It’s a question that’s led to plenty of arguments on the hardcourt, with some players arguing that it’s a legal play while others claim it’s a traveling violation. So, who’s right in this particular debate?

The answer can be surprisingly complicated. So, in this article, we’ll talk about what constitutes an airball, why it happens, and how different leagues treat it differently. We’ll also specifically detail the NBA rules about airball.

What is an Airball?What is an Airball?

In the simplest terms, an airball is a field goal attempt that fails to make contact with the rim or the backboard. This means the shot was either too weak that it didn’t reach the rim or too strong that it went past the rim completely, especially if you shot from the baseline. You can also airball by shooting too far to either side of the basket.

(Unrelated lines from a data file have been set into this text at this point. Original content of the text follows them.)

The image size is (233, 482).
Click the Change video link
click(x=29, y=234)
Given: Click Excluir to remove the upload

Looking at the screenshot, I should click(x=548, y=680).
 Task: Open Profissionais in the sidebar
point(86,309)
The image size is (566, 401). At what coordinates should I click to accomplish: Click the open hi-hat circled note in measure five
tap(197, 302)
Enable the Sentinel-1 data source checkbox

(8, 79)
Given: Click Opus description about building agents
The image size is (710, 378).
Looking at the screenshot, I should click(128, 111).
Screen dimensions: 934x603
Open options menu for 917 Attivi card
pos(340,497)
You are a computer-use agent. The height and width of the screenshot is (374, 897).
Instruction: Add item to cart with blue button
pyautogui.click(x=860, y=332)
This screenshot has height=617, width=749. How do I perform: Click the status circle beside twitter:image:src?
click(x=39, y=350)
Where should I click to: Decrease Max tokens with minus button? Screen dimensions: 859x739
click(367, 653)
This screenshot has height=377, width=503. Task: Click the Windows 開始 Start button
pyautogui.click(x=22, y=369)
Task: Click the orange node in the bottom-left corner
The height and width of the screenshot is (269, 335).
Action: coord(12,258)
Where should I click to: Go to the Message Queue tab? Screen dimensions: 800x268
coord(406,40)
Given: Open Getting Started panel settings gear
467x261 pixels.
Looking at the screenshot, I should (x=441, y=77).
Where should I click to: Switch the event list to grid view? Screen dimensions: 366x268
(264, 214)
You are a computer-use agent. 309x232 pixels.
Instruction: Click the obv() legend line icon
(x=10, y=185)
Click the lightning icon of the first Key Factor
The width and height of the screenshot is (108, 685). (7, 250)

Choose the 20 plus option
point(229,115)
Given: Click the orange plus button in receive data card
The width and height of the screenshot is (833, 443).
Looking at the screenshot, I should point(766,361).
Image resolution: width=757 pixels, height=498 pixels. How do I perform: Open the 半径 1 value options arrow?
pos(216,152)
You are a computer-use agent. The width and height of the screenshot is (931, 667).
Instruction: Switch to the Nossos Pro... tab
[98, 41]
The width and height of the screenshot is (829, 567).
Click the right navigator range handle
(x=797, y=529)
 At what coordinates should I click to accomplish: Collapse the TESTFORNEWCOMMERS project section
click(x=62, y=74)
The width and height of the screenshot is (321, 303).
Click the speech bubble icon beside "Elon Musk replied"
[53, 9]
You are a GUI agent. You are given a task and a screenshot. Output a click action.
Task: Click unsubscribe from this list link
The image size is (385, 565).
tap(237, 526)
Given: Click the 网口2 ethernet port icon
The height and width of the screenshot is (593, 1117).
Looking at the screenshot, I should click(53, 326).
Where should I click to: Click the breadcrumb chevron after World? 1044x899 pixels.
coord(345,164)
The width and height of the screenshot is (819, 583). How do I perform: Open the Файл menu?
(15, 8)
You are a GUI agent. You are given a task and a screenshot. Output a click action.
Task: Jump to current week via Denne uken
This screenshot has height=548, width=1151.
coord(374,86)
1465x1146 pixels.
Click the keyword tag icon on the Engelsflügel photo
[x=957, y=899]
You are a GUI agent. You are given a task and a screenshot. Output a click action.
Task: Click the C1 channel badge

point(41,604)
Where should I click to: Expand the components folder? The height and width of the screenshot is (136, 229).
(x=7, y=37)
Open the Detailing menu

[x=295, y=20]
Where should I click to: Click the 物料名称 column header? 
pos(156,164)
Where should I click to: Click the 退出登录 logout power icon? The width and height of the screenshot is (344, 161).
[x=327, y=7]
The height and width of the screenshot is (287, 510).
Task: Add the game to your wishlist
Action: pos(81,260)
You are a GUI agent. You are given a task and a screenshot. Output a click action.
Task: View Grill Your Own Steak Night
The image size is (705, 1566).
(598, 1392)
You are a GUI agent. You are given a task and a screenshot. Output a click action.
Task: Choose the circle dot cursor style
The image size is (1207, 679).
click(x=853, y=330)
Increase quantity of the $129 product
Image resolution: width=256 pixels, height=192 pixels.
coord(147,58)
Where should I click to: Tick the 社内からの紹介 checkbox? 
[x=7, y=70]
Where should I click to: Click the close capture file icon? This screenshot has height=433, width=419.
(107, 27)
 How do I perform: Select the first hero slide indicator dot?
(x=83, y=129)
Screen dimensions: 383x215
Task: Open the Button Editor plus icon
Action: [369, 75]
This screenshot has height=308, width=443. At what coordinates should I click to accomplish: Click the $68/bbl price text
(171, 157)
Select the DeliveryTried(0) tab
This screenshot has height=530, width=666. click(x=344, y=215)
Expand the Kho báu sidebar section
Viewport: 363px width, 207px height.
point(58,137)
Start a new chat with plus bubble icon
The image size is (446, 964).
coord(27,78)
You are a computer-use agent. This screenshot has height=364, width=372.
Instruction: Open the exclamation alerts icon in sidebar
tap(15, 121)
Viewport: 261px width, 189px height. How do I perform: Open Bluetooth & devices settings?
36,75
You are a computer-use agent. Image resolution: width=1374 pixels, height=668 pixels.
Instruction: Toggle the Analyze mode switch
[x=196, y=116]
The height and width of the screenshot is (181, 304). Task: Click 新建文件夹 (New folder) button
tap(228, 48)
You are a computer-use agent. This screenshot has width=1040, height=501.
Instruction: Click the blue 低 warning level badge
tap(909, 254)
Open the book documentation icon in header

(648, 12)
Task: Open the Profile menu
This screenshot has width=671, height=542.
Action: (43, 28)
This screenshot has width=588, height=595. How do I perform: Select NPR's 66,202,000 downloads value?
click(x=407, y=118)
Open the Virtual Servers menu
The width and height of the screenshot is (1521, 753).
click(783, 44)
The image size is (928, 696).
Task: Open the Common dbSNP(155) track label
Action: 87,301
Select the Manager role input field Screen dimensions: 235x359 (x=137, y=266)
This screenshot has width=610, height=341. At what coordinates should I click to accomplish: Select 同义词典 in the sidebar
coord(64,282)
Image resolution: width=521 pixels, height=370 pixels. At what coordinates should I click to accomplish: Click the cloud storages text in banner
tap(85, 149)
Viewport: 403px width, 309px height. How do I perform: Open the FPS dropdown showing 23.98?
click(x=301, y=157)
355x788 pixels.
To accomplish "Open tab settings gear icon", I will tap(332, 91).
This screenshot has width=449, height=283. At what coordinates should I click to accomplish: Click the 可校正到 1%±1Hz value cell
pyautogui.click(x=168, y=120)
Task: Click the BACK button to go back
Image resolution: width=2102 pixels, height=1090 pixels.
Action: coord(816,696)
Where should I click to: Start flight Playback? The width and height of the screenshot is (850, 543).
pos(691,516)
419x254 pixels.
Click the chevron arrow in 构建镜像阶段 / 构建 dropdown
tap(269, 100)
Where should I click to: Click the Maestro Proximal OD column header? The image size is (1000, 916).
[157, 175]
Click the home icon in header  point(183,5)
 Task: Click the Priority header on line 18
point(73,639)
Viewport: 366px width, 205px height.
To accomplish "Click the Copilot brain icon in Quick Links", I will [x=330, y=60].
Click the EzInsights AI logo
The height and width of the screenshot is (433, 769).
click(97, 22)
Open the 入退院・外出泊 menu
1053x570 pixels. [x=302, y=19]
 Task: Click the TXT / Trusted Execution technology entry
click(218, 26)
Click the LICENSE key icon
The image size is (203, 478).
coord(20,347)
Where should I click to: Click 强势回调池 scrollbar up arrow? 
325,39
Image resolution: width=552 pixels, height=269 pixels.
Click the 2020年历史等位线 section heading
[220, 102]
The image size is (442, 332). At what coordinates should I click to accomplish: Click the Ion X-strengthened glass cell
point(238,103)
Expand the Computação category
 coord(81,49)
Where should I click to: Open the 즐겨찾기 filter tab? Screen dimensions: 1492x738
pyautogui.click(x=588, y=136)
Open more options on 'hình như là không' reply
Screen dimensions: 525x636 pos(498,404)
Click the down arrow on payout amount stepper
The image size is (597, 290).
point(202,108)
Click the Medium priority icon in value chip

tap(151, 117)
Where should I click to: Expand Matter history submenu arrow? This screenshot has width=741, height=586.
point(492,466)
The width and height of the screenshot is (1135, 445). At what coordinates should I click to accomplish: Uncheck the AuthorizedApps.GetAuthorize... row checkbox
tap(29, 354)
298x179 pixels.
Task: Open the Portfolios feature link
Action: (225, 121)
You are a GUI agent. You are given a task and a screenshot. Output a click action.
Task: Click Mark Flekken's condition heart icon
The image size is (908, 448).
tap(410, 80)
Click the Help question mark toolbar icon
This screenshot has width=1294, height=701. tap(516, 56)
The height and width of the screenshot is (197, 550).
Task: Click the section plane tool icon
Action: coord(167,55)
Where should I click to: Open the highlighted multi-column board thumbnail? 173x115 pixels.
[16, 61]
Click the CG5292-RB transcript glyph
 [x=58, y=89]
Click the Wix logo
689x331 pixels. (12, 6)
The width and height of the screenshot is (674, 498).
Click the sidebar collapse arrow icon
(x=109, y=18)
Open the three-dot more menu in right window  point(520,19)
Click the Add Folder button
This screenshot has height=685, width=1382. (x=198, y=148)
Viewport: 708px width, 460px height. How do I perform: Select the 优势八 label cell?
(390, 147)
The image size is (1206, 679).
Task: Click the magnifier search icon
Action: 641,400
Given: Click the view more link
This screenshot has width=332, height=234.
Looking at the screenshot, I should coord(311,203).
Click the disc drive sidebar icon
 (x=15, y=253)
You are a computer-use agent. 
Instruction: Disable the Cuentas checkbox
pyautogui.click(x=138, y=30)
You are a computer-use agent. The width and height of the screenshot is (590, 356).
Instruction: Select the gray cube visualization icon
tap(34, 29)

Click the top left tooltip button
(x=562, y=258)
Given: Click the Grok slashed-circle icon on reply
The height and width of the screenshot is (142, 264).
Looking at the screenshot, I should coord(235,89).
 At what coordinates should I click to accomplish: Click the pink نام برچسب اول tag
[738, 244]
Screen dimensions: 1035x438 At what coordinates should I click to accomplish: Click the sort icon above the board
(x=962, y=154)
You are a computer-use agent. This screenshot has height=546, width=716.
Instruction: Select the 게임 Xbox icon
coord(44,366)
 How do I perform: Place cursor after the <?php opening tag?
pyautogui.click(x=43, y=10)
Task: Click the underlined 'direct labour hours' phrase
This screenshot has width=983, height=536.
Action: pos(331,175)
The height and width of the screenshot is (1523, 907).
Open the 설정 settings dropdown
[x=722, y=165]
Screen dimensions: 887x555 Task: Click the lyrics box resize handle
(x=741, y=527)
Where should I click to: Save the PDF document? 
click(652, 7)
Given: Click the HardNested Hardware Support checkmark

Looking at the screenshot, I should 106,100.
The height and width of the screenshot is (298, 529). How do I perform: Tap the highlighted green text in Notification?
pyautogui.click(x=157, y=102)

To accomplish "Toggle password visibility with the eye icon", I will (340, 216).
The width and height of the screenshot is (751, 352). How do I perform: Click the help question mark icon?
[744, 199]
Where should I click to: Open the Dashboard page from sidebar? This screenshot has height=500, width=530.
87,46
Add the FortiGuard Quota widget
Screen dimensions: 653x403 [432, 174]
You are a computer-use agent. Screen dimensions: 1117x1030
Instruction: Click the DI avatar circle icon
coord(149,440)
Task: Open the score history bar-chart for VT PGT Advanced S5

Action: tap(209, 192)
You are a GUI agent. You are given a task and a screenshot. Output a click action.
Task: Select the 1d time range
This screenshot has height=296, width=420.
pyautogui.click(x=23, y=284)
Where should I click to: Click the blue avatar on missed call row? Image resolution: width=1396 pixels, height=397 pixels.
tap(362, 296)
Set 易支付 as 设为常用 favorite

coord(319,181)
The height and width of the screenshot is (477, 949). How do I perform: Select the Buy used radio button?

Whatever airball type you shoot, it can be quite humiliating for any player, especially if it’s a wide-open shot or a layup. In some cases, shooting an airball can be so confidence-deflating that coaches feel it necessary to pull players out of the game to recover their composure.

Why Airballs Happen?Why Airballs Happen?

Airballs are uncommon at the professional and collegiate levels, but they still occur from time to time. However, this can be a common occurrence on amateur and pick-up basketball courts, especially if players are new to the sport or just coming back to it after a long hiatus.

Mechanically, airballs happen when shots are either too weak or too strong. This can be influenced by factors such as:

Bad Shooting Form – For some players, airballs are the consequence of bad shooting form. Remember Joakim Noah? He’s a high-energy center known for having an awkward jump shot. And because of his problematic shot mechanics, he’s also thrown some of the worst airballs in the NBA.

Tight Defense – When a defender aggressively closes out on a shooter, it forces him to make a quick decision. This type of defense prevents him from setting his feet and squaring his shoulders with the basket, leading to a horrifically miscalibrated shot, which can increase the likelihood of bad misses and airballs.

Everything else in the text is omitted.